DIRECTIONS -
[A] According to the passage on jets and the quark-gluon plasma, to roughly what fraction is the observed rate of even the most energetic jets reduced?
[B] Carry on the passage on jets and the quark-gluon plasma from its final sentence.

This briefing includes a selection of the main physics highlights and complements the recent briefing for the LHCP2021 conference.


Interaction with the quark-gluon plasma makes jets narrower

Heavy-ion collisions are the only laboratory for the study of the high-temperature phase of quantum chromodynamics. Heavy atomic nuclei are smashed at ultra-relativistic energies and a transition happens from ordinary nuclear matter to a quark-gluon plasma (QGP): thermalized QCD matter which behaves as an almost perfect liquid.

Particle jets are among the experimental tools for the study of the QGP. Jets are showers of particles originating from the fragmentation of an energetic quark or gluon. In lead-on-lead collisions at the LHC the production of such jets is very common and they are detected by the experiments as clusters of particle trajectories and energy depositions concentrated in cone-like shapes. Before reaching the detectors, jets traverse the quark-gluon plasma and the strong interaction modifies them compared to jets produced in proton-on-proton collisions. The plasma is extremely opaque to jets: the observed rate of even the most energetic jets is reduced to approximately half. The interaction does not only modify the energy of jets, but also their internal structure, in a specific way that can provide insight into its microscopic properties.  In the same way that in the field of spectroscopy the molecular structure is studied by the absorption of the different light components, the absorption of jets with certain internal structure is used to study the density and quantum properties like the color correlation length of the QGP.

PROVIDED INFORMATION -
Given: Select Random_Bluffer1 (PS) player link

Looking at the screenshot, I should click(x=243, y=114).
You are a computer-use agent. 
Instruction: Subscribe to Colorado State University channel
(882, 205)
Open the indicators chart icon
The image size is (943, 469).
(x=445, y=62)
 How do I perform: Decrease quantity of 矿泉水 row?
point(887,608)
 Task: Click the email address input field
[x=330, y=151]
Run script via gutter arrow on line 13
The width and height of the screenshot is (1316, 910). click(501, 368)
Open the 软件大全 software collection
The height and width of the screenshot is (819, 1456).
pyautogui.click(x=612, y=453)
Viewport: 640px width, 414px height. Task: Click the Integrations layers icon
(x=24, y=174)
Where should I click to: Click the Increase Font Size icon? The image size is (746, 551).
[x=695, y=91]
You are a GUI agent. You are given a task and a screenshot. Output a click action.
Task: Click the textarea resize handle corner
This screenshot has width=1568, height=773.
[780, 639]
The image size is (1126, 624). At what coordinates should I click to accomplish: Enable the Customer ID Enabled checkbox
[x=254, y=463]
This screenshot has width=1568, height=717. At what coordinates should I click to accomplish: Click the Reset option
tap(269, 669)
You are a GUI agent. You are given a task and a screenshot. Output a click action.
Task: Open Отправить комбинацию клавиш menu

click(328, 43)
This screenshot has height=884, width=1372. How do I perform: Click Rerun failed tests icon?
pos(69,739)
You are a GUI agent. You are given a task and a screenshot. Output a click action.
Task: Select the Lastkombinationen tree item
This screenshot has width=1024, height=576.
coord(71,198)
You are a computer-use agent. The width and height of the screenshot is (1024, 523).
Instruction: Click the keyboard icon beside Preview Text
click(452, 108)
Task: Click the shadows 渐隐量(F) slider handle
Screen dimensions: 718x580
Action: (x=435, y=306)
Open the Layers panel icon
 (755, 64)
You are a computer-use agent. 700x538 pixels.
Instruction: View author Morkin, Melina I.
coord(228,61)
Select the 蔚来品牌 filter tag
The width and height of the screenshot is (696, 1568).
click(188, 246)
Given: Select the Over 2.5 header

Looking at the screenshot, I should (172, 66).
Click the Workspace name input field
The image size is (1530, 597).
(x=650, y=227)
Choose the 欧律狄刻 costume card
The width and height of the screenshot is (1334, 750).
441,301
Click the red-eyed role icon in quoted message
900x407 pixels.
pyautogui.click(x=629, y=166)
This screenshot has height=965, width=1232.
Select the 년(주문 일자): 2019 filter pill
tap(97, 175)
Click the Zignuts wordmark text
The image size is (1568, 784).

PER-TASK OUTPUTS -
[A] Approximately half.

[B]
Normalized groomed jet angle distributions in Pb-Pb and pp collisions, and their ratio in the lower panel. The sketch illustrates the definition of the groomed jet angle θg = Rg/ R for a quark or gluon splitting within the jet.

A new study by the ALICE experiment measures the internal jet structure using grooming, a technique that allows to select two hard prongs within the jet. Those selected hard prongs are expected to be correlated to a quark or gluon hard splitting in the jet shower. ALICE reported the aperture angle of such hard splittings, θg. Jets with a large θg are more absorbed by the quark-gluon plasma, leading to a narrowing of the measured jets. This feature is best described by theoretical models in which the plasma resolves the two hard prongs and interacts incoherently with them (e.g. the model by Pablos, Lres=0) and by models with a dominance of quark-induced jets (e.g. the model by Yuan, quark). In general, this measurement demonstrates sensitivity to the angular resolving power of the quark-gluon plasma and provides a new path for novel differential jet substructure measurements to further elucidate the microscopic nature of this form of matter.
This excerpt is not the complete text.